Exercise - In the profile below, what problem does Deborah say her apartment has?

##### Provided text #####

Deborah is a pretty Jewish girl with long, curly brown hair and big hoop earrings who says she “never feels more proud than when I’m on a butch’s arm.” She wears a jean skirt and a striped top and eyeliner. “I don’t go out of my apartment without makeup on unless I’m going to the gym, and even then I’ve got my sunglasses on,” she says. Her apartment is small but has the spectacular advantage of facing Matthew Broderick and Sarah Jessica Parker’s back garden. “I love Sex and the City,” Deborah says. “I have a horrible mold problem in this place, but I don’t want to move and give up facing the Parkers.”

Deborah is 34 and has been out as a femme dyke for fourteen years. “Everyone I’d ever seen was a goddamn bull dyke and I was like, I’m not that! That’s not me! After I met my first femme friend, I was like, Oh: I can be exactly who I am. And then I got a huge crush on a gentleman butch. Old-school. Shaved head. Hot. I thought my heart was going to stop.”

For Deborah, anything remotely short of butch-femme seems silly, icky, neutered. “One of my really good friends was like, ‘If I was going to be with a girl, I would want to be with a girl like you, Deb,’ ” she continues. “And I’m like, ‘You’re sweet, but a lot of the girls who are totally like me wouldn’t ever in a million years sleep with you.’ Ever. I don’t want to fuck myself. What kind of balance is that? And the whole b-o-i business, I’m like, what the fuck? What does that mean? In one respect I thought it meant a little bit butch of center, slightly more andro, with this whole tweezed-eyebrow business that makes me want to puke.” She laughs the laugh of the fed-up. “It’s gotten to the point where I see men on the street and go, Damn. If that were a woman? That’s how far I’ve been pushed in this city: I look at pictures of Johnny Depp longingly and think, If only you didn’t have a penis.”

##### Supplied information #####

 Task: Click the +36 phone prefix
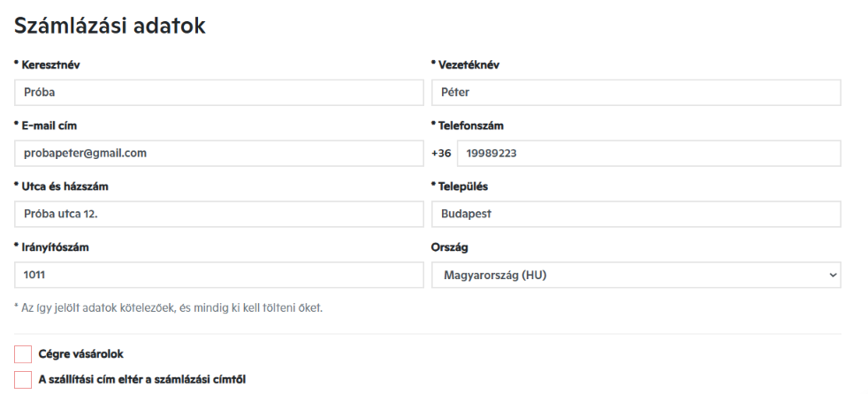(x=441, y=154)
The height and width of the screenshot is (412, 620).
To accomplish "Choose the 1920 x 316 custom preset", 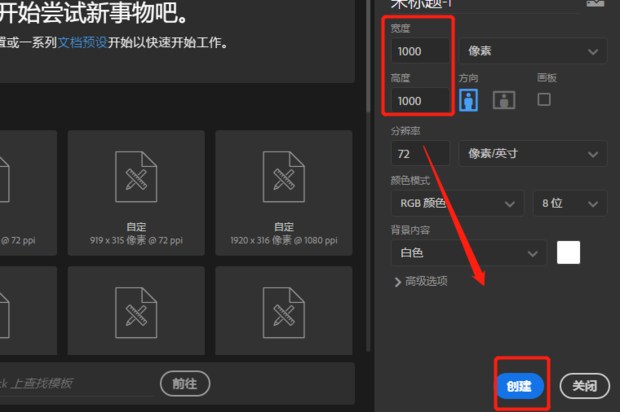I will (283, 190).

#####

Task output - A horrible mold problem.